8 December 2011

Celac: Convergence And Contradictions


Sweet, vengeful irony: 188 years to the day that the Monroe doctrine was proclaimed, 33 Latin American and Caribbean countries came together in Caracas on December 2 and 3 to set up the Community of Latin American and Caribbean States (Celac) without the United States and Canada.

The entire Latin American and Caribbean political spectrum was represented in this coming together: socialist governments such as that of Venezuela, the driving force of the summit and the dominant voice at least for now, the moderate progressive governments of Argentina and Brazil, the Right-wing states of Colombia, Chile and Costa Rica and every other shade of regime in between, including post-coup Honduras. What are the points of convergence among these disparate states and what are contradictions they will have to manage?

Convergence

The immediate impulse is economic. There is broad acceptance, and some excitement, among the Latin Americans that this is their time, that this is to be their century. With the USA and Spain in economic difficulties, the gravitational pull that drew in countries such as Colombia, Chile and Mexico into a near-permanent imperial orbit has largely gone, at least when it comes to the economy. China is now a credible alternative trading partner. Brazil has emerged from its long slumber and trade among the continental nations is expanding. The capitalist classes of countries still politically situated to the Right see better opportunities of capital accumulation in their immediate neighbourhood rather than in the troubled markets abroad.

There is no threat of armed revolutions within their borders to drive the ruling classes of the Right-wing states to irrational fratricidal wars. The mad dog of Colombian politics, former President Alvaro Uribe, has had to leave office. Venezuela and Cuba are more into defending themselves than exporting revolutions but not weak enough to be needled without consequences. Brazil and Argentina are wedded to the project and Mexico sees in it a leveraging card with its big-brother neighbour. The Socialist bloc has convinced others that it will not mount an ideological take-over; that Celac will not be hijacked and that it will respect plurality and divergence in this as they have done with their own internal Opposition.

With an operational Celac, the Left-wing states like Bolivia and Ecuador will feel more able to deal with armed internal subversion. Celac effectively stops the USA from outflanking them.
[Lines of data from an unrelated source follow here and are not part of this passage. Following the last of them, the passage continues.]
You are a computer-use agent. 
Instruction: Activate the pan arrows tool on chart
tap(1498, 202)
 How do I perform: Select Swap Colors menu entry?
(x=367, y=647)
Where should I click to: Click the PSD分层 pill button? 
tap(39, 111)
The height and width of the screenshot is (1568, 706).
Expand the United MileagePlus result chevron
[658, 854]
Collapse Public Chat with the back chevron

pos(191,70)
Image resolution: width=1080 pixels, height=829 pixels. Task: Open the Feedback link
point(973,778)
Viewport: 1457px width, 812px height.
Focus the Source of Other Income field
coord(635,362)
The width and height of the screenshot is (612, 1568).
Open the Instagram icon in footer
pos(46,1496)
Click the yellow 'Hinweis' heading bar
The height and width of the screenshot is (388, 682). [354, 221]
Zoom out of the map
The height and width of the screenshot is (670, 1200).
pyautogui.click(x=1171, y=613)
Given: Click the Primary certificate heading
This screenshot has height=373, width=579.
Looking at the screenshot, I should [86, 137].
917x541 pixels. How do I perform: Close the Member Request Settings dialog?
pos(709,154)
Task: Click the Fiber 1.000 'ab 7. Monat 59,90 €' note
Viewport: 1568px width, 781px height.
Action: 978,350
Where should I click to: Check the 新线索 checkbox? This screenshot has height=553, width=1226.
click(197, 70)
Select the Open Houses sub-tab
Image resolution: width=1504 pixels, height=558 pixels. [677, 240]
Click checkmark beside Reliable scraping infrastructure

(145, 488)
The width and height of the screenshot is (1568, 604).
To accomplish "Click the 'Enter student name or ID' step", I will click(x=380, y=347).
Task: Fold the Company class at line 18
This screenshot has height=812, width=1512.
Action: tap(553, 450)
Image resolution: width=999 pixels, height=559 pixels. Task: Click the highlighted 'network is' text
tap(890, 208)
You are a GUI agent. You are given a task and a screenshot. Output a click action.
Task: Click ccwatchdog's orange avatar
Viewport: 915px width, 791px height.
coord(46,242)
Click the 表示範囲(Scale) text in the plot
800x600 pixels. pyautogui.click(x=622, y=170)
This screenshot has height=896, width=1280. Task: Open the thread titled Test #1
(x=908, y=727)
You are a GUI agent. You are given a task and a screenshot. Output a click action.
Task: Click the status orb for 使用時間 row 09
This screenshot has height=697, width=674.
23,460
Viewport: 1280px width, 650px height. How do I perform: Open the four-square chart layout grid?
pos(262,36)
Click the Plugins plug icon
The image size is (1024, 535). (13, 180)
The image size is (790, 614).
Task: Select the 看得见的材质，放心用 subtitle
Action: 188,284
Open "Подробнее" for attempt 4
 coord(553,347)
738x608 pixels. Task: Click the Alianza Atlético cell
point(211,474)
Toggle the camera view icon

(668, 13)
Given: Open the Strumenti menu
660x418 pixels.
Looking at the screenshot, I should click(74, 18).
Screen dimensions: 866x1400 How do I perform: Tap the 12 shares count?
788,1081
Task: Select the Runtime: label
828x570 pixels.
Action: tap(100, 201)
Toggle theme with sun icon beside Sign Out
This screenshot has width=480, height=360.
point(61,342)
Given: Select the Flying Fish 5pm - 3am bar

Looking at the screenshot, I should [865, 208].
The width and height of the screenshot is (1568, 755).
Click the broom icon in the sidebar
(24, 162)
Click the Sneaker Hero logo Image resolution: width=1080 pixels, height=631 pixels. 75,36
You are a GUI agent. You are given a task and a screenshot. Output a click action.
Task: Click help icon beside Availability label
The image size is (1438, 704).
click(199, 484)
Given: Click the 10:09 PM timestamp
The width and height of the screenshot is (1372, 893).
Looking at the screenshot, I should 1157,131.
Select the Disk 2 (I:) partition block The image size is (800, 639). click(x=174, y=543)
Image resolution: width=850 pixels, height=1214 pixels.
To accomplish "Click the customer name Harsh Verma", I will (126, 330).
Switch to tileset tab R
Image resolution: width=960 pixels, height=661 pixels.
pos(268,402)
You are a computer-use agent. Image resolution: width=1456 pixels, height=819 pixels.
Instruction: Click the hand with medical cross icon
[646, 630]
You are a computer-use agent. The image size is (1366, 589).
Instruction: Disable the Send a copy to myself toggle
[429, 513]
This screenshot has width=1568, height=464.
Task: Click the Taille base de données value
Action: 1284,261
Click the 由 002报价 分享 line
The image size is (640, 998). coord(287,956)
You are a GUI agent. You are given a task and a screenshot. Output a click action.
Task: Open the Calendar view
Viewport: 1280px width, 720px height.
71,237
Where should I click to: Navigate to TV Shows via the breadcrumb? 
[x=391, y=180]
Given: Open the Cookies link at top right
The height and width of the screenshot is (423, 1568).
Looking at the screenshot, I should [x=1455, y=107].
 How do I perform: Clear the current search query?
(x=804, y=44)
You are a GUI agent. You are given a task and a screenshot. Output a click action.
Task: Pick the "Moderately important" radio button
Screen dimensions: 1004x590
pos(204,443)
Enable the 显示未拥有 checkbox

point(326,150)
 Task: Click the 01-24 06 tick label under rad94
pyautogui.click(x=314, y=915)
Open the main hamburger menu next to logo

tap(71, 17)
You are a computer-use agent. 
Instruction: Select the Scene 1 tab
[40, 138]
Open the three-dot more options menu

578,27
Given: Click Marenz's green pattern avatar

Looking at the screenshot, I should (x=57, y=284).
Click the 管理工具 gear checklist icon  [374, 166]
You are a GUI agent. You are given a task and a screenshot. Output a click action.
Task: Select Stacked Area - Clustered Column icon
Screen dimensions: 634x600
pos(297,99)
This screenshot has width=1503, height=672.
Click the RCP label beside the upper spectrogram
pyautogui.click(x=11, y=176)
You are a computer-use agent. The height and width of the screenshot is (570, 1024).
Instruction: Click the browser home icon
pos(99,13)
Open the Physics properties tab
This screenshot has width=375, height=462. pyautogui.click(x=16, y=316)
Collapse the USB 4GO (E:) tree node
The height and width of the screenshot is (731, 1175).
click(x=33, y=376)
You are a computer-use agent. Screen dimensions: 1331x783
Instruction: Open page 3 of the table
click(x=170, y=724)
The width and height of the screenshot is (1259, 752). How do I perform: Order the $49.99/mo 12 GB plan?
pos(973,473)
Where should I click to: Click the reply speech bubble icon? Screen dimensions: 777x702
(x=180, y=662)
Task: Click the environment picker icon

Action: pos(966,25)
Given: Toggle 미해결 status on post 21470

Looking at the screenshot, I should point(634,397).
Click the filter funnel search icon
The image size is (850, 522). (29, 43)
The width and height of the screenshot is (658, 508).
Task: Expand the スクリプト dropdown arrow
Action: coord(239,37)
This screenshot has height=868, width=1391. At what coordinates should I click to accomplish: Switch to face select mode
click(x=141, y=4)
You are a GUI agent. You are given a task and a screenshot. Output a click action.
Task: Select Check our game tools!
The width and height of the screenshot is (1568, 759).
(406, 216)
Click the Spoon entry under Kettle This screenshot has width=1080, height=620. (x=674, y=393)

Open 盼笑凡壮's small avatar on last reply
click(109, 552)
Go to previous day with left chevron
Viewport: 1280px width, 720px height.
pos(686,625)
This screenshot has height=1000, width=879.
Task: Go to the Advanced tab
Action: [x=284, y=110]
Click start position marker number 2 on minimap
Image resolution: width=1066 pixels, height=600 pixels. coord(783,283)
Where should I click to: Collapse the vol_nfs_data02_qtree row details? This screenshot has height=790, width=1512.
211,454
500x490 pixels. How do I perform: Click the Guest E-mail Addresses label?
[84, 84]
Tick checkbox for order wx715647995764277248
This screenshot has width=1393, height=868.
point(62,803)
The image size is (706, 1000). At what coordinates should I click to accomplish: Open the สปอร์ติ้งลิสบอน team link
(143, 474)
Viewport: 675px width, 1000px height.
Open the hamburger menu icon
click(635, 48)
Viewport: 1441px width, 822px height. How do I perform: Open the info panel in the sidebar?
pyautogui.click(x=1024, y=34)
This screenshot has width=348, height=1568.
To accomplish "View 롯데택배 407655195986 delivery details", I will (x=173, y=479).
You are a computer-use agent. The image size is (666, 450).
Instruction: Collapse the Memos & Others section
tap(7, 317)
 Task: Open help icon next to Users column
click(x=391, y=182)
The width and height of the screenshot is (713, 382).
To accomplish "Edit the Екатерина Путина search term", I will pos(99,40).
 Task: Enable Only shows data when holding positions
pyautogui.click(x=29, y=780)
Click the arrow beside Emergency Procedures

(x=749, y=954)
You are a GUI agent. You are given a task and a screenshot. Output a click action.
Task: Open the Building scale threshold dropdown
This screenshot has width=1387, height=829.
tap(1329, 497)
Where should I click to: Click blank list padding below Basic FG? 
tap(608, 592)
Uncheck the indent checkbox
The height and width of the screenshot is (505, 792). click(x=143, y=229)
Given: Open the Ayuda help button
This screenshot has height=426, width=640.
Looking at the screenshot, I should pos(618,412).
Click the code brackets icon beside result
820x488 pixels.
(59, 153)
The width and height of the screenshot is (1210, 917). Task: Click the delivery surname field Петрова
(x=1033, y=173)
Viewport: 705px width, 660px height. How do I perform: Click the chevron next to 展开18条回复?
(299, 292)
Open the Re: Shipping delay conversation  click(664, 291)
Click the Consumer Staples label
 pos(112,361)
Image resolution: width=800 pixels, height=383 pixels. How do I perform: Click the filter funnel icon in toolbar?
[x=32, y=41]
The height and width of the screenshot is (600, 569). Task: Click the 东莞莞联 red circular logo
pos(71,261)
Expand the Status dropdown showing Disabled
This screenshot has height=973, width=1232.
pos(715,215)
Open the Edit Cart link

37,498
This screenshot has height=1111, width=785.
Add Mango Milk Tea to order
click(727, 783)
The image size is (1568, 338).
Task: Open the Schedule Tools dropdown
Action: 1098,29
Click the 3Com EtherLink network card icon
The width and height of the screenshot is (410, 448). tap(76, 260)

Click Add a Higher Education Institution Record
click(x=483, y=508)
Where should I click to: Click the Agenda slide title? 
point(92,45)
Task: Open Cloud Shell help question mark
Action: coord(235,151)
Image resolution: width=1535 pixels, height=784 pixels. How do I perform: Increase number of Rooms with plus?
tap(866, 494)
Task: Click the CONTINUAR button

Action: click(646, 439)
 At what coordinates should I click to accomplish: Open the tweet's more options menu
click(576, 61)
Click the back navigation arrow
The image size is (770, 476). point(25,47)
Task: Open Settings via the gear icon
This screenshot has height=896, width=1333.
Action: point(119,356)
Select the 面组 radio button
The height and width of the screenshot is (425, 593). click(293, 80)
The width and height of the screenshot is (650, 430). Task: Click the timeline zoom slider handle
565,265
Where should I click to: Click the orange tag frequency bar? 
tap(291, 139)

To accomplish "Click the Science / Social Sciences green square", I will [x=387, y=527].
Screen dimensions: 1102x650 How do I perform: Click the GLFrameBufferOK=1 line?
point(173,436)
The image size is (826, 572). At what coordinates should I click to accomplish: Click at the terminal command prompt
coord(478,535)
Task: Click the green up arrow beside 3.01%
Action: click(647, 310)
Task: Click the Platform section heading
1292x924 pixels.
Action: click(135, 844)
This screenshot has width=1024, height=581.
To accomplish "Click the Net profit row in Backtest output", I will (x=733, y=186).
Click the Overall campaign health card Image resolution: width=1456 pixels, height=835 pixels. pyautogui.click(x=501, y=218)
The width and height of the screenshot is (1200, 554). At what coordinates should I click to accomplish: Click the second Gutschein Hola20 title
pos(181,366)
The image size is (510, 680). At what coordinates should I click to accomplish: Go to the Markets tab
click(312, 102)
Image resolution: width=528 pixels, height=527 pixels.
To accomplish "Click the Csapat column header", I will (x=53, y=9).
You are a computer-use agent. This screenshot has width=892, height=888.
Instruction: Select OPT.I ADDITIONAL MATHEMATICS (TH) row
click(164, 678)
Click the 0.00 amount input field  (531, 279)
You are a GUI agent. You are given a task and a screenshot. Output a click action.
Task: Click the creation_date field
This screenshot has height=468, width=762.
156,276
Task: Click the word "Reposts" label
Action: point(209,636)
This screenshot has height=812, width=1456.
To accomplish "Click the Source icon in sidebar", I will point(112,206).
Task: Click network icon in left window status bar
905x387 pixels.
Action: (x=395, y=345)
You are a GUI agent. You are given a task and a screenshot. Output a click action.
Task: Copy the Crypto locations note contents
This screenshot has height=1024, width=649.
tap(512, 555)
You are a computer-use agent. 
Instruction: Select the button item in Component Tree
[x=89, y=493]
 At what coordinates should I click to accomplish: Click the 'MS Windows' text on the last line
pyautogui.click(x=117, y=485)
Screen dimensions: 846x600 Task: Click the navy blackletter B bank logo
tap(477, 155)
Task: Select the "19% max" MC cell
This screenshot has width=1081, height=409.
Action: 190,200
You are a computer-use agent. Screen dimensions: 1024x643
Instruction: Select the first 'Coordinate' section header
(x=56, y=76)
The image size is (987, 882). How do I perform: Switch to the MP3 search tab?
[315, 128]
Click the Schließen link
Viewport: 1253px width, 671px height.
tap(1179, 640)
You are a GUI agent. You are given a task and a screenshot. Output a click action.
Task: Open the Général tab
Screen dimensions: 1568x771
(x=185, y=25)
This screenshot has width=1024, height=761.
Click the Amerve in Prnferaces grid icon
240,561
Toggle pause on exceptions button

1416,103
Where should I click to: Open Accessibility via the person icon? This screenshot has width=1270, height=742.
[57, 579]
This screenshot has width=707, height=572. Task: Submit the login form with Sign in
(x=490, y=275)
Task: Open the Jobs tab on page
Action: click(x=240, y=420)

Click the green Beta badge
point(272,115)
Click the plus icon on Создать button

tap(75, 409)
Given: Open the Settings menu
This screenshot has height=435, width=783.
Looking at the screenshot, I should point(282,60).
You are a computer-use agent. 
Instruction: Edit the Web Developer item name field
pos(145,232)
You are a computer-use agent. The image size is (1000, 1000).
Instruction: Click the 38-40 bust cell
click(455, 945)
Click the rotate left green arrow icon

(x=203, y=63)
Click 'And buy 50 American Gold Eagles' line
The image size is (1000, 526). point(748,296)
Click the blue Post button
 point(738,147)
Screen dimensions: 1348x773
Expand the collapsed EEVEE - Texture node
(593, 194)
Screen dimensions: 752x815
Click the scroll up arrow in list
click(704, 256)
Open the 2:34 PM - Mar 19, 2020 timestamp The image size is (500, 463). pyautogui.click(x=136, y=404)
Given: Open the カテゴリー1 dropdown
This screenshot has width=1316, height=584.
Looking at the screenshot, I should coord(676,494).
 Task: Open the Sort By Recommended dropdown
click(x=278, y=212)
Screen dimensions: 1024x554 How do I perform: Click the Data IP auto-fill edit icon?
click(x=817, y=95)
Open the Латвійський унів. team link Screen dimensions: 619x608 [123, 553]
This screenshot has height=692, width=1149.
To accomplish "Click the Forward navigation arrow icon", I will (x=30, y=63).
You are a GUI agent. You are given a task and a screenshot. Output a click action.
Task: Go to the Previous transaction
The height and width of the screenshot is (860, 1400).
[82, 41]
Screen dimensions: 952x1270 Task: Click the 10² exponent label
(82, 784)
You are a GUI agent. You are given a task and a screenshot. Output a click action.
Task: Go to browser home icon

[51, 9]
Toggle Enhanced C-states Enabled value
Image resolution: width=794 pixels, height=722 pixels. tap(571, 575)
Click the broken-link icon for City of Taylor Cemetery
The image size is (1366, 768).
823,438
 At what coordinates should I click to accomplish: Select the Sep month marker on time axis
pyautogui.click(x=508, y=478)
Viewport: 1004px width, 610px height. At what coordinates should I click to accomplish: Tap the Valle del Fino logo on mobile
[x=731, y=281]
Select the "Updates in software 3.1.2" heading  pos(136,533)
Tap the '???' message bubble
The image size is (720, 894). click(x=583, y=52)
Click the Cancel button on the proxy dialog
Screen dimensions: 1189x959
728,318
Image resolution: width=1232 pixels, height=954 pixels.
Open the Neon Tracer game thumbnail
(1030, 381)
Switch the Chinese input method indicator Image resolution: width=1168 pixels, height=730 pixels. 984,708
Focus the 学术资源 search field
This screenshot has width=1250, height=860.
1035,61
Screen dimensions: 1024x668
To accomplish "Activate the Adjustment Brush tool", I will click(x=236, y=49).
The big winner was Cuba: it was striking to watch one President after another from Latin America and Prime Ministers and others from the Caribbean nations effusively, almost defiantly, welcome Cuba to their fold at the summit. The blockade of Cuba was unanimously condemned and the USA named in the Caracas declarations. Celac is an overarching insurance policy with each state imagining a different dividend for itself.  

Contradictions

Celac was born with at least one of the midwives trying to strangulate it. The rabidly pro-U.S. Costa Rica – its President kept out of the summit – suggested that it only be a forum so as not to challenge the Organisation of American States (OAS) and that all its decisions be taken only by consensus. The Ecuadorian delegation was the first to spot this trap, arguing that this would, in effect, give veto right to each member. Costa Rica had few formal backers, only Colombia coming close to it, and the final decision was that the decision-making procedure would be sorted out in the coming months.

The wish-list of the progressive countries to declare Latin America a zone of peace, get rid of U.S. military bases, develop their own electoral and human rights monitoring agencies (would Colombia, Chile, Mexico or Honduras like the record of their prison systems or their armies to be investigated by less pliant observers?) and take on Spain and USA for the treatment of migrants will be stonewalled by the Right. How long before their patience snaps? Will the Celac countries stick together when one of them, say Ecuador, Bolivia or Venezuela, takes on the Western media monopolies and their local allies? What happens to Celac if the Right returns to power in one of these countries? Will there be unanimity if there is a Honduras-like situation again or if the USA militarily intervenes in the continent? Will the degree of unity in Celac transfer to international issues – there were clear differences on Libya and will this not be the same for Syria or Iran? How far will the Caribbean countries go in asking for a more respectable role in Celac and not remain an afterthought, as Trinidad and Tobago publicly demanded at Caracas?

Celac’s biggest weakness, as the Uruguayan President, Jose ‘Pepe’ Mujica, made clear is that it is an institutional project. The people are still not involved in any meaningful way. And, though the dream of Latin American and Caribbean integration has broad support in the continent, and though many Latin Americans are comfortable with assuming a continental identity, they still do not have the common travel, working, residential and legal rights that many West Europeans have. Will Celac deliver or will it be knifed and left to bleed in the dark corridors at any of its next annual summits?